Saturday, June 5, 2010

Disguised Review (Rita la Fontaine de Clercq Zubli)

With the Japanese army poised to invade their Indonesian island in 1942, Rita la Fontaine's family knew that they would soon become prisoners of war. One of their greatest fears was that 12-year-old Rita - their only daughter - would be forced to act as a "comfort woman" for the Japanese soldiers, so they launched a daring and desperate plan to turn Rita into "Rick." Rita's long dark hair was cut short, and she was dressed in boys' clothes. For the next three years, she carried out a dangerous charade.

This isn't a made-up story. It's true, and this book is written by Rita la Fontaine herself. It reads as both a biography and a novel, and the fact that every word of it is true makes it an even more engaging story than if it were a mere wartime novel. From the moment I started reading Disguised: A Wartime Memoir, I was enthralled and deeply interested in what happened to Rita. I was curious to see how she continued to maintain her disguise as she grew from a 12-year-old girl to a 14-year-old. It's really amazing how she pulled it off!

What most impressed me with Rita la Fontaine's writing was how she dealt with delicate scenes. There are plenty of them, but Rita never finds it necessary to go into detail. She gives a clear picture of what is going on in as few words as possible, while also giving insight into how a 12-year-old girl perceives such situations. There is one part in particular, when Rita is attacked by a Japanese soldier, that the author handles particularly well in its telling. Again, the fewest words are used to explain what is going on, but the Reader gets a clear - but not overly explicit - picture of the situation.

The book also gives an interesting insight into the Japanese who occupied the Indonesian islands. Through the years of occupation, Rita encounters soldiers who are brutal, but she also encounters just as many - if not more - who do as much as they can for the prisoners of war and even go against their orders to burn the camps and prisoners within when Japan surrenders.
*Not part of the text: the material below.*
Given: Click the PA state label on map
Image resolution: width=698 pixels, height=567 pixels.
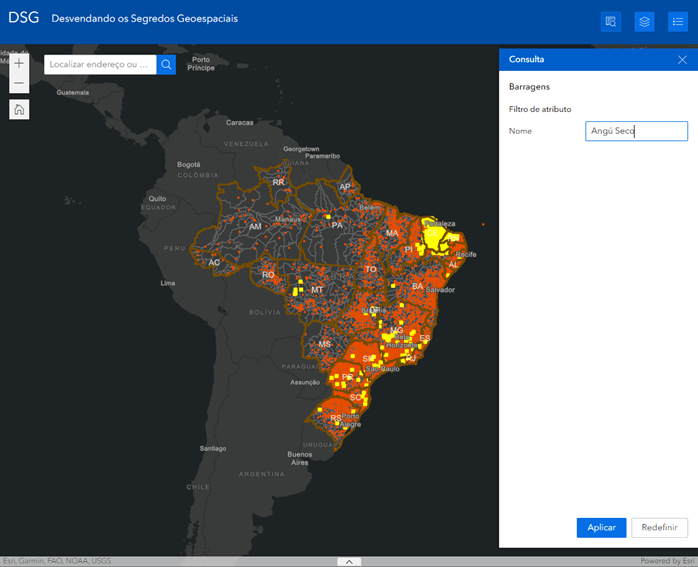Looking at the screenshot, I should (x=337, y=226).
It just goes to illustrate once more that people are people; you'll encounter the bad and the good in any place, and even during the time of war, Rita was able to consider many Japanese as her friends.

Disguised: A Wartime Memoir by Rita la Fontaine de Clercq Zubli is going on my Books to Buy list.

Star Review: 5/5 (this book was amazing)


  1. Hmmm...I might add this to my "books to read" list.